## WHAT TO WORK ON
Could you reproduce, from the records below, everything from the line with "The width and height of the screenshot is (698, 750)." down to the line with "Task: Click the Tournaments trophy icon", keeping both of those lines and changing nothing?

•••

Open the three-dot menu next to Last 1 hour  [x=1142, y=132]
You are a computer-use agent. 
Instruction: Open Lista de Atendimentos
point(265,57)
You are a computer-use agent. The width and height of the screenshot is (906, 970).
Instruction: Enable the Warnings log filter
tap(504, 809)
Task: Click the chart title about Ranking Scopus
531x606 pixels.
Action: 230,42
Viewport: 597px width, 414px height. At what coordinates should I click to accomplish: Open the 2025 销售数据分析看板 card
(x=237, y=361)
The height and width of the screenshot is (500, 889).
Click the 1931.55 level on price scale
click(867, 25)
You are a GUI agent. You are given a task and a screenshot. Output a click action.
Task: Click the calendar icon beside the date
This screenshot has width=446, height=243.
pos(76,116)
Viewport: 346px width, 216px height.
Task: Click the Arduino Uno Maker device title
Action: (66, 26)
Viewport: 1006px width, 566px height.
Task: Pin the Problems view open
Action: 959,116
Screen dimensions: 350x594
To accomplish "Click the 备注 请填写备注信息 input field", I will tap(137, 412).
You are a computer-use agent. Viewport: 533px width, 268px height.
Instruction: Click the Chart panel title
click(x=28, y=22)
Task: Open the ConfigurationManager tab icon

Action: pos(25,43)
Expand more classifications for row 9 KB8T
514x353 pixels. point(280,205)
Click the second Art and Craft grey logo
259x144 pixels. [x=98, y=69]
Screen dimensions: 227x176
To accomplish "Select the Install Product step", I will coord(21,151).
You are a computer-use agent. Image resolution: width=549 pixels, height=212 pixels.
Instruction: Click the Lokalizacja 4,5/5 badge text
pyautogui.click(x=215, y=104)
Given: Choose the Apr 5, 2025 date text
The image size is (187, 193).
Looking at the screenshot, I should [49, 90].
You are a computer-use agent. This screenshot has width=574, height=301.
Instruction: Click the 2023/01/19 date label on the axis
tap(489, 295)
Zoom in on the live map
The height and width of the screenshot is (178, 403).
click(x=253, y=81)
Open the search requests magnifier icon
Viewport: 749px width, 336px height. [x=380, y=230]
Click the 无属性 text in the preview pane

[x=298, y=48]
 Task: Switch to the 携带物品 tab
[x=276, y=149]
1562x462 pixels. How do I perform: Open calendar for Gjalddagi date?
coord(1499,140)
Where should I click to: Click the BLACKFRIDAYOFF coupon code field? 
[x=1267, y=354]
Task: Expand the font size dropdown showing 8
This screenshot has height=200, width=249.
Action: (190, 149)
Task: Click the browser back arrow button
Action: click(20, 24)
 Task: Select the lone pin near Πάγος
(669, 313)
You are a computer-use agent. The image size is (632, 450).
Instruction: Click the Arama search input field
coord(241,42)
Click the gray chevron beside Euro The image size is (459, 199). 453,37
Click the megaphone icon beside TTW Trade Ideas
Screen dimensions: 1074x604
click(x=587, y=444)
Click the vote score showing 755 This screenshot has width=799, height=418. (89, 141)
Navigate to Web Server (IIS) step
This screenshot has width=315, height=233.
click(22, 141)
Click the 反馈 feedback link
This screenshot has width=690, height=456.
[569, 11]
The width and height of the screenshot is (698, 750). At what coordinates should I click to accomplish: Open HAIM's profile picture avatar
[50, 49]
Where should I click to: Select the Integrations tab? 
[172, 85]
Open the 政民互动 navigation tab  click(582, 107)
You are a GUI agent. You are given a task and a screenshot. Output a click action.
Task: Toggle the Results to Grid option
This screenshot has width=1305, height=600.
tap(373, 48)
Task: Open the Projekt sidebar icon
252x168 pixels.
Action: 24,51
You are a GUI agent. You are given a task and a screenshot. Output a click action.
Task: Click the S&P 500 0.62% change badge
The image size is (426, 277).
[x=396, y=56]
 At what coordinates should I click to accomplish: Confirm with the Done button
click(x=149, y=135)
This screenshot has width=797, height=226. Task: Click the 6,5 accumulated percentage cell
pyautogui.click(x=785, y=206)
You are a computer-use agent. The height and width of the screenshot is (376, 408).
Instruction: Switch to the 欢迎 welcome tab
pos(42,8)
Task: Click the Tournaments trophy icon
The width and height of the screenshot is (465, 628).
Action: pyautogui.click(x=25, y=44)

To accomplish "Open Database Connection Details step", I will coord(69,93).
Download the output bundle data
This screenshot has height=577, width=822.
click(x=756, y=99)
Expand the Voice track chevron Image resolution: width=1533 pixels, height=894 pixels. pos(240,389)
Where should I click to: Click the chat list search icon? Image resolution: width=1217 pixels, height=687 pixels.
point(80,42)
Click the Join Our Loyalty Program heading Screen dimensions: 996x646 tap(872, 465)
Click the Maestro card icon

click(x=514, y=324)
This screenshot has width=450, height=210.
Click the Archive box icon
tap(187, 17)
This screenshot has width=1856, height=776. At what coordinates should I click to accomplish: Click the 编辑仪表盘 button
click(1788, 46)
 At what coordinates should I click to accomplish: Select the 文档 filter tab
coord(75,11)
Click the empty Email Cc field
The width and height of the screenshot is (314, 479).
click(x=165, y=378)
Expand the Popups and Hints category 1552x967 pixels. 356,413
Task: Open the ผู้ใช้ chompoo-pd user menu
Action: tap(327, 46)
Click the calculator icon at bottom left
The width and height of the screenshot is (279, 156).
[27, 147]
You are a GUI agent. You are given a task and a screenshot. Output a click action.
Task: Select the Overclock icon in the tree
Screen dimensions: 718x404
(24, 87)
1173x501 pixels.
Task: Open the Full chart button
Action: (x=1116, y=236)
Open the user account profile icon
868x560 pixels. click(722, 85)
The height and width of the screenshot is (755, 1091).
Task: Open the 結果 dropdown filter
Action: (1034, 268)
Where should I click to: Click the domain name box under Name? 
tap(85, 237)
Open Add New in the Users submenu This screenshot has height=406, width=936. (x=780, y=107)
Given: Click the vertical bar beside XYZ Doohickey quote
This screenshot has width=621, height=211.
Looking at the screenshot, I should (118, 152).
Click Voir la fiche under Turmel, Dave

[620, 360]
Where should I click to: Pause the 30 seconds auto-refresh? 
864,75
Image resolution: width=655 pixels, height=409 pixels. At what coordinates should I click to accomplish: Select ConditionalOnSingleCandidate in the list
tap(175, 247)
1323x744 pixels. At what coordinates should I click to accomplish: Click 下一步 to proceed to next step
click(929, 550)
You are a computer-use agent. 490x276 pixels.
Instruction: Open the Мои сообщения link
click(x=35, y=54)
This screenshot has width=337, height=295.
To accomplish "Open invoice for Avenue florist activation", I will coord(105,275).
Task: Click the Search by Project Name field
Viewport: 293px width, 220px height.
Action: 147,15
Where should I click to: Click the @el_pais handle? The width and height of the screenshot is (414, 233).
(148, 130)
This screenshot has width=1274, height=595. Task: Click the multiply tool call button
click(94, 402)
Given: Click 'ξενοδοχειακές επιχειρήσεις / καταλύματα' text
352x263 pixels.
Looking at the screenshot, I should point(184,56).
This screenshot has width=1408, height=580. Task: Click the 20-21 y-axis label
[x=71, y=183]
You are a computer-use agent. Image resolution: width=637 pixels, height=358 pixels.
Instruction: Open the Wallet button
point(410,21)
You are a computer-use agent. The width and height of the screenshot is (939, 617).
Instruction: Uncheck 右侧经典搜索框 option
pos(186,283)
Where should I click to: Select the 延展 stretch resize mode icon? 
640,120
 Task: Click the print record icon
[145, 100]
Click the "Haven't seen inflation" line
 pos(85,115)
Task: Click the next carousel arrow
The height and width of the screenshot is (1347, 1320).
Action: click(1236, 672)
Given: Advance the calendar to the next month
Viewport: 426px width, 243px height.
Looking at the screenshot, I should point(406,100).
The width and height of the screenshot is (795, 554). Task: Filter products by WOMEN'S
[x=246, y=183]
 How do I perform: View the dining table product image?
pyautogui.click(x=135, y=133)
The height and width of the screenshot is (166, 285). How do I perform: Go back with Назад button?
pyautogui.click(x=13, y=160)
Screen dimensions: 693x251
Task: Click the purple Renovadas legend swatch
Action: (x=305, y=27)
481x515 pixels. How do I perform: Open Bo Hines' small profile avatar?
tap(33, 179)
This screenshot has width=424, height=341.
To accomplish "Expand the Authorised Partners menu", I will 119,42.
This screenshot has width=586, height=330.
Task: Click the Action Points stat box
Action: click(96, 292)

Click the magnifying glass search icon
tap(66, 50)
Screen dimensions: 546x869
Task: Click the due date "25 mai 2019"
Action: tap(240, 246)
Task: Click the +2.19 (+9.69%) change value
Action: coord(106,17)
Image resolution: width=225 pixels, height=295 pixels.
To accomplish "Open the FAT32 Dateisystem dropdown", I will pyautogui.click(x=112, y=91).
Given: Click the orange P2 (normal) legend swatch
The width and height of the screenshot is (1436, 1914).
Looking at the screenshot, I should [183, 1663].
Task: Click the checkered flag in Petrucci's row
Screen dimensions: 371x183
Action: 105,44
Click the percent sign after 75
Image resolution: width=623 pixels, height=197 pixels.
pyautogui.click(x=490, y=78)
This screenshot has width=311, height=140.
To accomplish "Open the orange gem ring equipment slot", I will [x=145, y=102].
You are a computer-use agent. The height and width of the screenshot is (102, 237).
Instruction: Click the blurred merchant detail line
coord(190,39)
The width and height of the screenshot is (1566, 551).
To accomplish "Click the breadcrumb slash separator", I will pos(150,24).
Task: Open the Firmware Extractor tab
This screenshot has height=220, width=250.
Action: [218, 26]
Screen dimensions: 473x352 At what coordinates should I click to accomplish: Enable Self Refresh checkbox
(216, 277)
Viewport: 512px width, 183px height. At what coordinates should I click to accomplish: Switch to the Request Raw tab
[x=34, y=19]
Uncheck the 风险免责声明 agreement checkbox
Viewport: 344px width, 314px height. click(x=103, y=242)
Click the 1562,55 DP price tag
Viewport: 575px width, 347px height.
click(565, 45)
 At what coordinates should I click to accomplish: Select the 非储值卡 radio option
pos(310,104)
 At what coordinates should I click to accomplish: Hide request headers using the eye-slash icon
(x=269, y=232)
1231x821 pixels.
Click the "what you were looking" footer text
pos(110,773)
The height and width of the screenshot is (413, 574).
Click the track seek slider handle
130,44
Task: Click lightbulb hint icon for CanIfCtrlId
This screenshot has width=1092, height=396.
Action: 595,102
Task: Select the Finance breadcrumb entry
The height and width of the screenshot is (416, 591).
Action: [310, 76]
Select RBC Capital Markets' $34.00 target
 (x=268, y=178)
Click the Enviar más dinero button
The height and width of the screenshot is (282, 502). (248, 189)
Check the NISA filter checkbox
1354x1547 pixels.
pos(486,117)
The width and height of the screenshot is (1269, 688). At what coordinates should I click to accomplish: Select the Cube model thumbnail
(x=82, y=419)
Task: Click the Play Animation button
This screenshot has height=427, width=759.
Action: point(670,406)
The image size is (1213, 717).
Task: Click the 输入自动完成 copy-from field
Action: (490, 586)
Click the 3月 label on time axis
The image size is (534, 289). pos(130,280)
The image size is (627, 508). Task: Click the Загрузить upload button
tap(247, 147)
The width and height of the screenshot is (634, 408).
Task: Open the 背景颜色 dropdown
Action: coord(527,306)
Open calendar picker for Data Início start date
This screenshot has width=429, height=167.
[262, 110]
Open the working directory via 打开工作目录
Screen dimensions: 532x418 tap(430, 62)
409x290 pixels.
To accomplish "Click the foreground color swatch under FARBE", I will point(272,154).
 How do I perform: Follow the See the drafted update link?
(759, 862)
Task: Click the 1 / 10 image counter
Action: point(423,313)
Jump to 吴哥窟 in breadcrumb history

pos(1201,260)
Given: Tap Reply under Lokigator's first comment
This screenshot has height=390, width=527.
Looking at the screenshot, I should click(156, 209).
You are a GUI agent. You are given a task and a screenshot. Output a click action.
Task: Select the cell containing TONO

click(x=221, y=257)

•••

## ANSWER BELOW
The width and height of the screenshot is (698, 750). At what coordinates should I click to accomplish: Open HAIM's profile picture avatar
[50, 49]
Where should I click to: Select the Integrations tab? 
[172, 85]
Open the 政民互动 navigation tab  click(582, 107)
You are a GUI agent. You are given a task and a screenshot. Output a click action.
Task: Toggle the Results to Grid option
This screenshot has width=1305, height=600.
tap(373, 48)
Task: Open the Projekt sidebar icon
252x168 pixels.
Action: 24,51
You are a GUI agent. You are given a task and a screenshot. Output a click action.
Task: Click the S&P 500 0.62% change badge
The image size is (426, 277).
[x=396, y=56]
 At what coordinates should I click to accomplish: Confirm with the Done button
click(x=149, y=135)
This screenshot has width=797, height=226. Task: Click the 6,5 accumulated percentage cell
pyautogui.click(x=785, y=206)
You are a computer-use agent. The height and width of the screenshot is (376, 408).
Instruction: Switch to the 欢迎 welcome tab
pos(42,8)
Task: Click the Tournaments trophy icon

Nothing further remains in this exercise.